Plus de 25 ans après, le Président de l’Aiser-Bénin se dit fier d’avoir participé à la construction des premiers villages solaires à Sêdjê-Dénou, Béroubouay, Ouassa-Tobré, Soclogbo, Dédékpoé, Towé et Houédo-gbadji. Le regard tourné vers l’avenir, il reste optimiste. « Je crois que aujourd’hui, nous sommes dans une révolution », martèle-t-il.
Une révolution certes, mais les problèmes de gouvernance et de pérennité des acquis ne tarderont pas à refaire surface au point où il devenait impossible d’exploiter certaines mini-centrales solaires. « Faute d’entretien des équipements de base, comme les batteries, les onduleurs et autres dont les durées de vie sont courtes par rapport aux panneaux, ces petits problèmes de gestion au niveau local ont fait que des projets n’ont pas fait long feu. Mais désormais, puisqu’on apprend de ses expériences, les dispositions sont de plus en plus prises », affirme Dr Macaire Agbomahena.
Cependant, il faudra plus qu’un cadre de gouvernance du secteur et des lois pour que le solaire prenne véritablement place dans la transition énergétique. Pour les spécialistes, il faut aussi compter sur l’engouement des ménages, même en milieu urbain, de disposer de l’énergie sans payer des factures ou sans subir d’éventuels délestages.
A Ouèdo, une localité située à une trentaine de km de Cotonou, Idelphonse B. n’a pas attendu le raccordement au réseau conventionnel pour s’offrir de l’électricité : « J’ai dépensé environs 150.000 Fcfa et j’ai de l’énergie électrique pour l’éclairage de la maison et le fonctionnement du poste téléviseur. Ce n’est qu’après que je me suis raccordé au réseau d’énergie électrique conventionnelle ».

Une dynamique à propulser
Selon une étude restituée le 29 octobre 2019 dans le cadre du Projet Régional d’Electrification Solaire Hors-Réseau, l’utilisation productive en 2018 est de 41,1 millions USD. Il y a 500.000 ménages qui peuvent être électrifiés d’ici à 2030. De quoi travailler à développer un marché autour du solaire. « C’est un secteur qui va connaître un boom. Il y a aujourd’hui un manque d’entrepreneurs qualifiés dans le secteur. Il est nécessaire que les jeunes profitent pour entreprendre. Le taux d’électrification étant faible, il faut des entrepreneurs pour accompagner l’Etat », nous confie Félix Comlan EBO, Président de l’Ecole Supérieure des Métiers des Energies Renouvelables (Esmer Bénin), au détour de l’atelier de restitution.

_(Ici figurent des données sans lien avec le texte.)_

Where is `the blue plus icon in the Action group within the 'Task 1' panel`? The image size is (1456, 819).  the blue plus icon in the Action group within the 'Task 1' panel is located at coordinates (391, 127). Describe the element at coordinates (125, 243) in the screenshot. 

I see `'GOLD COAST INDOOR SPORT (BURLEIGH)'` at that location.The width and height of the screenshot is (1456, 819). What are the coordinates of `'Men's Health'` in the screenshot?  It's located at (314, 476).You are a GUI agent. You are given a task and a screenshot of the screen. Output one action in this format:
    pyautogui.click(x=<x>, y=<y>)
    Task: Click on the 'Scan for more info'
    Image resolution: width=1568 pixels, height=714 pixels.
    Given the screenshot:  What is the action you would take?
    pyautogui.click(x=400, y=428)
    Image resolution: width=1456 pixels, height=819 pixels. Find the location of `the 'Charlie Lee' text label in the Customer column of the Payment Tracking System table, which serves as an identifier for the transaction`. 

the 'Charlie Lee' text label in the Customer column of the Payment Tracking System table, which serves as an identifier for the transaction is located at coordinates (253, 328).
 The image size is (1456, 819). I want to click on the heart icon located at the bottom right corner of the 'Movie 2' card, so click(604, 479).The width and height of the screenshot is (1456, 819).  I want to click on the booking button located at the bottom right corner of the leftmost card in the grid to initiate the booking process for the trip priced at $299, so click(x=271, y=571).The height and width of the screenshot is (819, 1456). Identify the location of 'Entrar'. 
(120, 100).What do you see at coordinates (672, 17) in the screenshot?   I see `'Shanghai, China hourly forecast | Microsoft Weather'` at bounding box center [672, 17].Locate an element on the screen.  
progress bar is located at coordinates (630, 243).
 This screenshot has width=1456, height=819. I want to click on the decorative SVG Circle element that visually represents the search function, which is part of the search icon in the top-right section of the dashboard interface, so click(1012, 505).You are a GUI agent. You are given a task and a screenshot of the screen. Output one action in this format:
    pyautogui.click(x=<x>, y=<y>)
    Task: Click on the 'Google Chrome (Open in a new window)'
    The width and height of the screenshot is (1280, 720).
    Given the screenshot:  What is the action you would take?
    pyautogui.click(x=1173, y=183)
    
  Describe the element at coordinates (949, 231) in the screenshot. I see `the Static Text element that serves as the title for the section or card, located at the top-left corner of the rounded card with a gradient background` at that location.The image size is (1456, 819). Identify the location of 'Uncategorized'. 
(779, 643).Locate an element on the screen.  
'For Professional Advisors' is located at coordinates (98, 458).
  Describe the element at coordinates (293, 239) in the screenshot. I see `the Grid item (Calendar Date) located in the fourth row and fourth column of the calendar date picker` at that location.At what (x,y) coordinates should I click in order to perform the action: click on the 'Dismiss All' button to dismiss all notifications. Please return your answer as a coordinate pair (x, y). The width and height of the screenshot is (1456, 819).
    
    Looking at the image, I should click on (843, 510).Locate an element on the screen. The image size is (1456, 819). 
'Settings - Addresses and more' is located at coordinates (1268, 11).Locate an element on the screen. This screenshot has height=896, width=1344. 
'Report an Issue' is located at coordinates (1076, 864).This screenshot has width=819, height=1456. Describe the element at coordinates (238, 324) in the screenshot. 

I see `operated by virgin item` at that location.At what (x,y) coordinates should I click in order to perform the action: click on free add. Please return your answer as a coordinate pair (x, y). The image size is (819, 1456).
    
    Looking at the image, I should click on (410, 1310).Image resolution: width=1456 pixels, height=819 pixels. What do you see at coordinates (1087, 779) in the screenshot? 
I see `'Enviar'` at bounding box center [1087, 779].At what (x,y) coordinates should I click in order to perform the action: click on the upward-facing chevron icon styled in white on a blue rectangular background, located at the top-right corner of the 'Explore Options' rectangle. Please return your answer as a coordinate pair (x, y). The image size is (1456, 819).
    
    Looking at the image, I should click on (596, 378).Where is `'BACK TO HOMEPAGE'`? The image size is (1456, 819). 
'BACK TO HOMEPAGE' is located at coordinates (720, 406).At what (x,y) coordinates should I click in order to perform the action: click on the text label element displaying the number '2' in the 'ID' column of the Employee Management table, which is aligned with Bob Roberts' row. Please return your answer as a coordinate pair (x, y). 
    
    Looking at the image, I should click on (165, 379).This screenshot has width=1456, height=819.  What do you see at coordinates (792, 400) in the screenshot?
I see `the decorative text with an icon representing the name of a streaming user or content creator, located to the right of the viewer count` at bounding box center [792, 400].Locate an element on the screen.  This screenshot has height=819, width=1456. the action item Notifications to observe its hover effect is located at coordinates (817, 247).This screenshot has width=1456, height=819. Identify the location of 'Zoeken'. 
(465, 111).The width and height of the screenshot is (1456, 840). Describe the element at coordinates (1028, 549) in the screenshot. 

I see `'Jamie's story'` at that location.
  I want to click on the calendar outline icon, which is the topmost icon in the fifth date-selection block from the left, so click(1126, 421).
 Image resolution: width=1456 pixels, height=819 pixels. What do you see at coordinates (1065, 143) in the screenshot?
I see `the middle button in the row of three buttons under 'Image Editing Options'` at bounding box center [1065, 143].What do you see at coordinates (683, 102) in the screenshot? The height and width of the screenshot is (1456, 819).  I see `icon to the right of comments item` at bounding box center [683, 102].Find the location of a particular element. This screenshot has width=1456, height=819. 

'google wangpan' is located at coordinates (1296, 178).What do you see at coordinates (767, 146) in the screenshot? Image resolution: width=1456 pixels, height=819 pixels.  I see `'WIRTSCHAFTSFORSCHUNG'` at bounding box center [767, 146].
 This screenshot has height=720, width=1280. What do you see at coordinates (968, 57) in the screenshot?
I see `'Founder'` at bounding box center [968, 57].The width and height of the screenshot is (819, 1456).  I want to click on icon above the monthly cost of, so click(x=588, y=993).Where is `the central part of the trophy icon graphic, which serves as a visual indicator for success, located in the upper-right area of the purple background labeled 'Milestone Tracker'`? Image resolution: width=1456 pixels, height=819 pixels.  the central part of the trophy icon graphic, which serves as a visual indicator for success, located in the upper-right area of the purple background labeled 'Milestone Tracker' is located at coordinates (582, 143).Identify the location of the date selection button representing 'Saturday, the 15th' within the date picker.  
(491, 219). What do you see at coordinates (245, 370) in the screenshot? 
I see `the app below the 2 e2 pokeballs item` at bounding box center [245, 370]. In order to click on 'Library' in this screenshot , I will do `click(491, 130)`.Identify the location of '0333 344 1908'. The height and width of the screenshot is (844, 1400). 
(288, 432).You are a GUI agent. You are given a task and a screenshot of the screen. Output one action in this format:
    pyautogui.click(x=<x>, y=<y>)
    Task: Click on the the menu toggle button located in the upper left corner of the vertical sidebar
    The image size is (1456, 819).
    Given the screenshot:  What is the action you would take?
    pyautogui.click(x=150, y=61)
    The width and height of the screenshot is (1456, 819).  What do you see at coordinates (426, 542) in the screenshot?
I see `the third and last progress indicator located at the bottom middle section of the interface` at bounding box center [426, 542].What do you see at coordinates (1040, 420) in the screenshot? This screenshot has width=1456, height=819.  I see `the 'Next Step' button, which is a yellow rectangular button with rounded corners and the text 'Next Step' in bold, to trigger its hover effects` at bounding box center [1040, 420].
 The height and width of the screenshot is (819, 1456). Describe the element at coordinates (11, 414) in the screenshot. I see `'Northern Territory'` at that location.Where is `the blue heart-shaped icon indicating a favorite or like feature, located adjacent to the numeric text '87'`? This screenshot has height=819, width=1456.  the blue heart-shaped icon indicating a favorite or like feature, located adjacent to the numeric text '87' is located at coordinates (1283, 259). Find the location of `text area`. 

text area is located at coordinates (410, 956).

Des projets de construction de centrales solaires photovoltaïques sont en cours dans plusieurs localités de même que le renforcement des capacités des entreprises à profiter de la dynamique en cours. Cependant, il faudra s’assurer aussi de la qualité des équipements servis aux consommateurs pour éviter qu’ils ne soient déçus de cette énergie renouvelable. « Maintenant le solaire est devenu populaire. Il y a une débauche d’activités dans le commerce d’où des déceptions au niveau des consommateurs. Nous avons travaillé sur la question avec l’Agence Béninoise de Normalisation. Il y a des normes qui sont déjà adoptées pour les panneaux solaires. On arrivera à un moment où si vous importez les équipements sans respecter les normes de référence, le matériel sera refoulé. », martèle-t-il.
En attendant, il faut dit-il, souhaiter que les efforts soient pérennisés et qu’on aille de l’avant pour que, avec une irradiation solaire d’environs 3,9 kWh/m².j au sud du Bénin et 6,2 kwh/m².j au nord sur toute l’année, la vie ne s’arrête plus quand se couche le soleil.